Table 2. Configurable NARS parameters (up to 3 decimal places) used during each test.

NARS was able to achieve high accuracies on the first three tests with the simple approach alone, however the “pixel-perfect” approach was not performing as well with the more complicated digit classification task, perhaps because although feature subsets extracted from the training examples might also be present in the test examples, the exact activation pattern might be translated slightly (even just a single pixel), or there might be variations in local regions of the image (in terms of which specific features are activated), which means NARS would categorize it as a new pattern. This is a known problem in computer vision which can be remedied by “max pooling,” a procedure performed on the image features to downsample them into a more compact and robust representation (at the cost of specificity and information) which introduces a small local translation invariance in the feature representation. In max pooling, small (2 × 2) patches of the image are selected and summarized with one value, that is the maximum value from the patch. We can achieve a similar max pooling effect in Non-Axiomatic Logic using disjunction between features: if any of the features in some decided pool have positive frequencies (above 0.5), the frequency of their disjunction will be positive, so create a spatial disjunction of all the statements. The disjunctive “pool” is positive if any of its elements are positive, so is the same value regardless of any feature activations shifting within its bounds. If all of the features in the pool have negative frequencies (below 0.5), then the frequency of their disjunction will be negative, so they may be represented as a negated disjunction of positive terms, or equivalently a conjunction of negated terms.

Say we have a 4 x 4 feature map:

[\begin{matrix} \neg E_{13, 14} & E_{13, 15} & \neg E_{13, 16} & \neg E_{13, 17} \\ \neg E_{14, 14} & E_{14, 15} & \neg E_{14, 16} & \neg E_{14, 17} \\ \neg E_{15, 14} & E_{15, 15} & \neg E_{15, 16} & \neg E_{15, 17} \\ \neg E_{16, 14} & E_{16, 15} & \neg E_{16, 16} & \neg E_{16, 17} \end{matrix}]

Nearby features can be combined disjunctively as a form of max pooling (in this case, 2 x 2 pooling with stride 2, resulting in a 2 x 2 pooled feature map from which elements can also be selected):

[\begin{matrix} < E_{13, 14} \lor E_{13, 15} \lor E_{14, 14} \lor E_{14, 15} > & \neg < E_{13, 16} \lor E_{13, 17} \lor E_{14, 16} \lor E_{14, 17} > \\ < E_{15, 14} \lor E_{15, 15} \lor E_{16, 14} \lor E_{16, 15} > & \neg < E_{15, 16} \lor E_{15, 17} \lor E_{16, 16} \lor E_{16, 17} > \end{matrix}]

4. Discussions of Key Issues

In the following, we compare the proposed perception mechanism of NARS with the other approaches on how a few key issues are handled.

4.1. Multi-Level Abstractions

Perception is widely regarded as a multi-level abstraction or generalization, which gradually turns sensory signals or stimuli into concepts and their relations.
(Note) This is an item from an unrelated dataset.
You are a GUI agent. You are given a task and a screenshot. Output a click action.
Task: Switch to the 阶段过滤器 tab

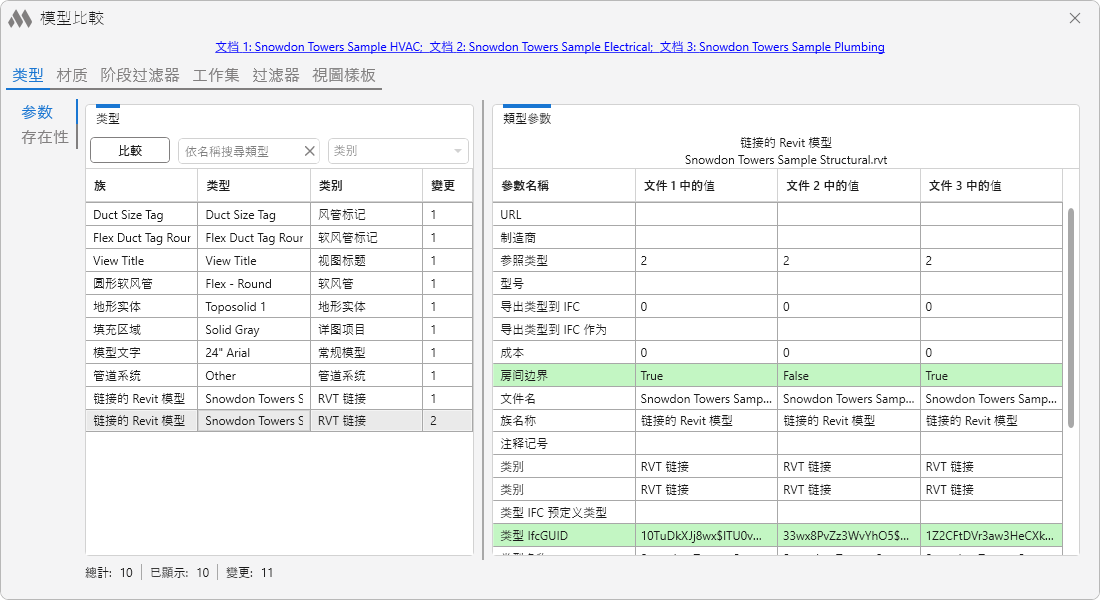coord(140,75)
Though this opinion is shared by almost every approach in artificial intelligence and cognitive science, there have been many very different ways to carry out the process (Marr, 1982; Zhu and Mumford, 2006; Stone et al., 2017).

On this topic, the most successful model so far is Deep Neural Networks (DNN) (LeCun et al., 2015). For the current discussion, this model, in its typical form, can be characterized as the following:

• The model is constructed as a network consisting of multiple layers of processing units, or neurons. There are predetermined links among the neurons, though the strength or weight of each link is learned from training data.
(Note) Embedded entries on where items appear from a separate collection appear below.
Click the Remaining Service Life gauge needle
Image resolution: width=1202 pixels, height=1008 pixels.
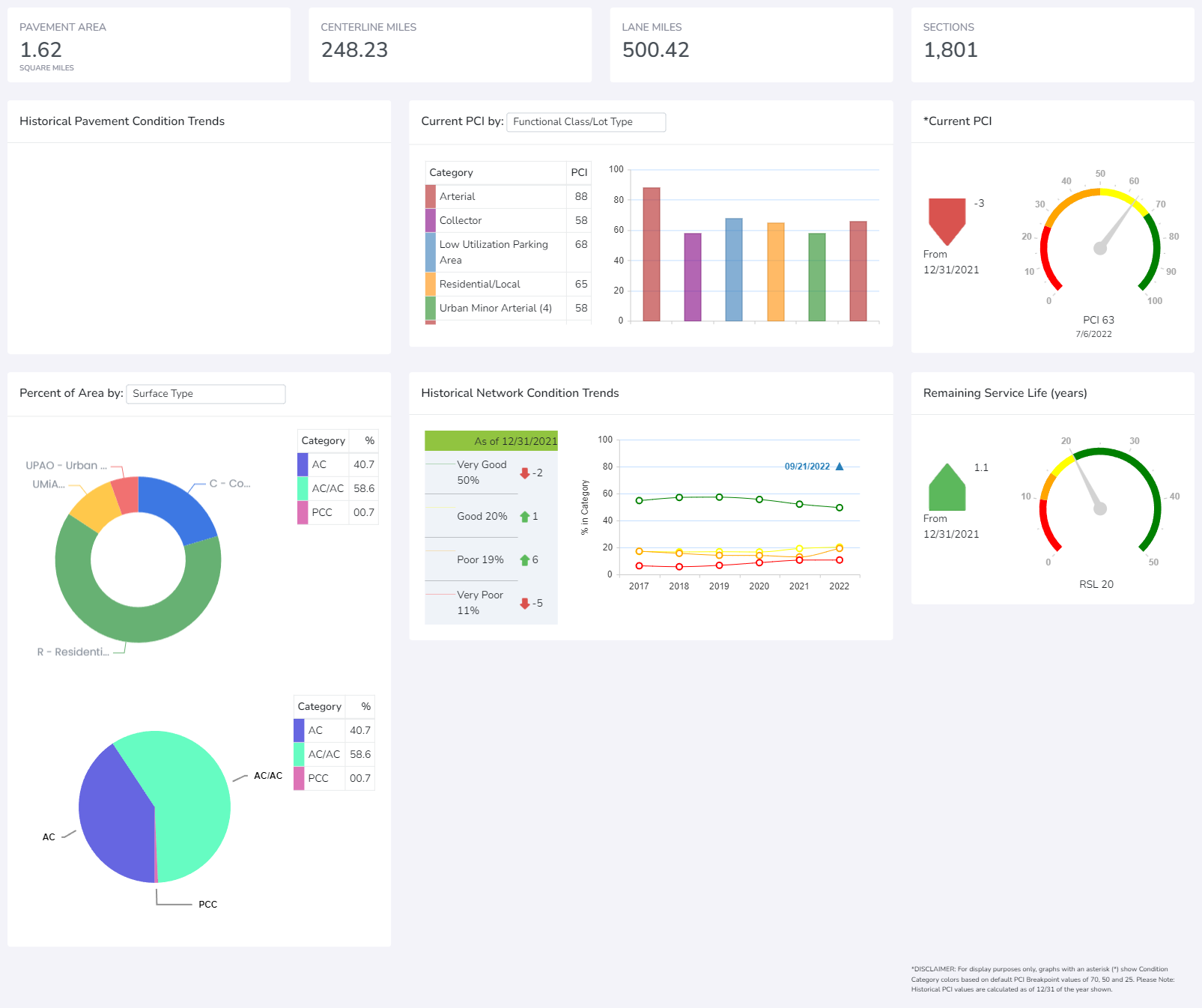coord(1089,485)
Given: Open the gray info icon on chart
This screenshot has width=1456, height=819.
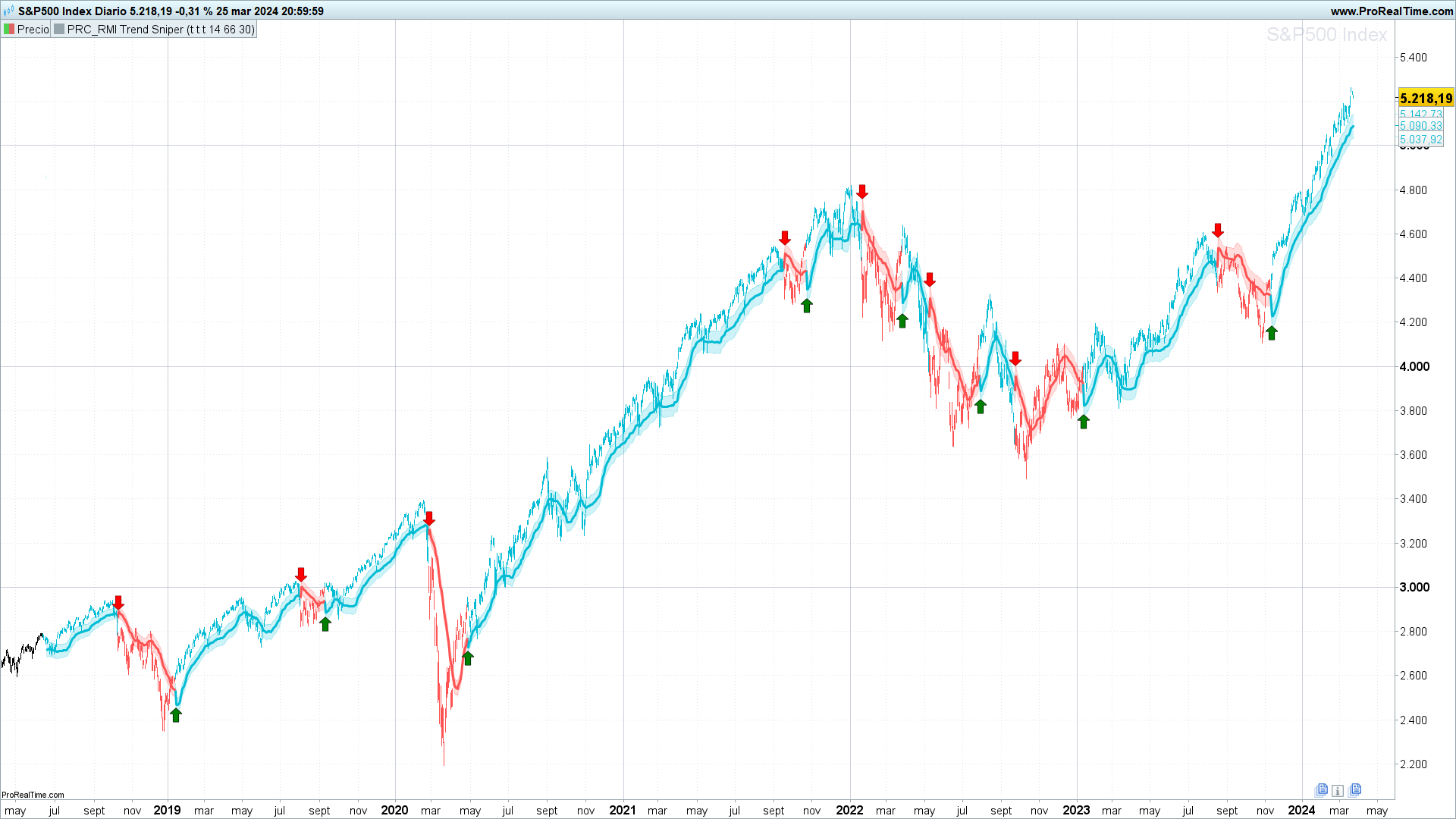Looking at the screenshot, I should [1338, 791].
• Each neuron is a parameterized function that carries out of a certain mapping from input to output, which can be seen as an abstraction or generalization, since the mapping is usually many-to-one. In the whole model, there is only a small number of neuron types, though for each type, there are typically a large number of neurons.

• The learning process follows a predetermined algorithm, which adjusts the parameters (mainly the weights) gradually to approximate or optimize a target function that is exemplified by the training data.

• After learning (training), the model is used as a fixed mapping from an input layer to an output layer, with multiple hidden layers in between, those meaning usually cannot be explained independent of their contribution to the overall mapping.

While many models before DNN depend on the human designers to pick the features to be abstracted in each layer, DNN learns them by considering the contribution of each candidate to the overall function. Thanks to the universal approximation power of this model, the huge among of training data, and the great computational power of new hardware, this approach has achieved great successes.

Compared to DNN, the approach we are promoting shares the idea of feature learning, though it is carried out in a very different way:

• The knowledge of NARS is organized in a network of interconnected processing units, or concepts. Both the topological structure and the network parameters are learned from experience.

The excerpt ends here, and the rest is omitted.